Los riesgos del ocio

De pronto me doy cuenta de que llevo más de diez minutos acariciando los tomates, no con fines amorosos, sino haciendo ese movimiento que cualquiera pudiera interpretar como sensual pero en realidad es algo automático que no va hacia ningún lado (eróticamente hablando) porque mi mente estaba perdida en pensamientos muy alejados de este tomate, de esta sección del supermercado, de este espacio de tiempo, de este día y de esta ama de casa haciendo el mandado que era yo en ese justo momento antes de extraviarme en la otra yo, la importante.

Últimamente ir por los víveres de la semana se ha convertido en mi espacio para pensar, para meditar, para perderme; y no porque en casa no tenga esos momentos, al contrario, creo que tengo una relación bastante respetuosa de los tiempos y actividades del otro, lo cual llena de libertad a esta mente que se desliza por laberintos incontrolables de ideas, de suposiciones, de imaginarios, de fantasías y de muchas otras cosas. Lo que pasa es que hacer la compra es tan doloroso que es mejor escapar cuanto antes de la angustia de ¿me irá a alcanzar? ¿Así se verán seiscientos pesos de mandado? ¿Cuánto va, marqué bien los precios en mi calculadora? ¿Cómo se hacía la regla de tres para saber cuánto son en dinero setecientos veinte gramos de manzanas?

Lejos, muy lejos están los días en que ir al súper o al mercado, se volvía un paseo donde incluso, si uno era observador e iba con espíritu lúdico, se podía ligar (claro, en ciertos horarios), frente a lácteos o en vinos y licores; algunos muy temerarios llegaron a hacerlo en la inocente sección de frutas y verduras (y por cierto, eso da para otro artículo donde los tomates sí sean acariciados eróticamente). 

Ahora todo se ha vuelto ir por compromiso (porque si no, quién hace la compra); incluso en algunos lugares eliminaron el refrigerador de delicatesses, no más quesos azules o embutidos especiales. Hoy solo hay caras largas; dudas ante un artículo u otro, revisión constante de precios en las maquinitas que nunca sirven, lo que hace que uno llene el carro con tres o cuatro productos iguales de diferentes marcas para que, ya en caja, te des cuenta que todos están equivalentemente caros y mejor no llevas ninguno; a veces uno se da vuelta por todo el mercado buscando el mejor precio para la piña, pero ya no existe eso de el vendedor ideal. 

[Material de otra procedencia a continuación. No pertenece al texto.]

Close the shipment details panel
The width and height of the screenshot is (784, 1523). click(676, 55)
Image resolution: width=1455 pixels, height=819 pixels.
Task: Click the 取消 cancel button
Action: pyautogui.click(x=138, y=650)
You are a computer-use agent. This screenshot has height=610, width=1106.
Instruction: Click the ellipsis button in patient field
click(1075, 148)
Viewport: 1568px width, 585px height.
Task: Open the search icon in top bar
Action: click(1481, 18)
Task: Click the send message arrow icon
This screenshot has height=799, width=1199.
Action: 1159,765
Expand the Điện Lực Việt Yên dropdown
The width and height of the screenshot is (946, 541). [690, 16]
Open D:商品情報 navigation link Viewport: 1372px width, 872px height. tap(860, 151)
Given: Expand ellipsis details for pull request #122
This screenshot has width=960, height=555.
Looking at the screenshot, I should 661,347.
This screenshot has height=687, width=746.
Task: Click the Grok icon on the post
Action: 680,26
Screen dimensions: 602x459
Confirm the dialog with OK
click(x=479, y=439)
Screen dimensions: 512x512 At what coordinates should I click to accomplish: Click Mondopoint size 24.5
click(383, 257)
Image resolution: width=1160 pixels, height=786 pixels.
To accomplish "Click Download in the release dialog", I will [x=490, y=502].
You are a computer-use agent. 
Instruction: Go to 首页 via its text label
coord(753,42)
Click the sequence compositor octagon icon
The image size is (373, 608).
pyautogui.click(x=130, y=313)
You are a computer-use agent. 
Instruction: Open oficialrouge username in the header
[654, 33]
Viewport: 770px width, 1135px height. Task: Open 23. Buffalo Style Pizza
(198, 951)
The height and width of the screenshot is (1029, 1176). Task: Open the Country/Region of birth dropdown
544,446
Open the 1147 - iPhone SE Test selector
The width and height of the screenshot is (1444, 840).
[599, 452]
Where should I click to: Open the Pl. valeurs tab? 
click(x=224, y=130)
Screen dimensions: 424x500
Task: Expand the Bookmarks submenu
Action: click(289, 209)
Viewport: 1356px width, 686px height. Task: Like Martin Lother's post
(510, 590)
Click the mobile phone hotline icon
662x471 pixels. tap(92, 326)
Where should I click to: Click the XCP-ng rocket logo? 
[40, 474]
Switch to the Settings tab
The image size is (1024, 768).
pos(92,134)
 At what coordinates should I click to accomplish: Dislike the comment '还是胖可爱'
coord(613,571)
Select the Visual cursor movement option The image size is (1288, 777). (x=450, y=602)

Los jóvenes comienzan a hacer bromas con esto de los precios cada vez más altos, me da gusto que vean esto con comentarios del tipo “mi primera inflación, qué emoción”, “ya lista/o esperando ver cómo es morir de hambre” entre otras lindezas. Repito, es importante el humor, si no fuera por eso seríamos un montón de robots grisáceos, tristes, dando vueltas y vueltas en la indecisión de qué llevar para comer, deseando regresar a la infancia para depender pura y totalmente de mamá y papá, y comer sin preocuparnos de cuánto se gastó en este delicioso sándwich, al que le podremos agregar sin misericordia, sin ningún temor ni cuidado, más y más mermelada.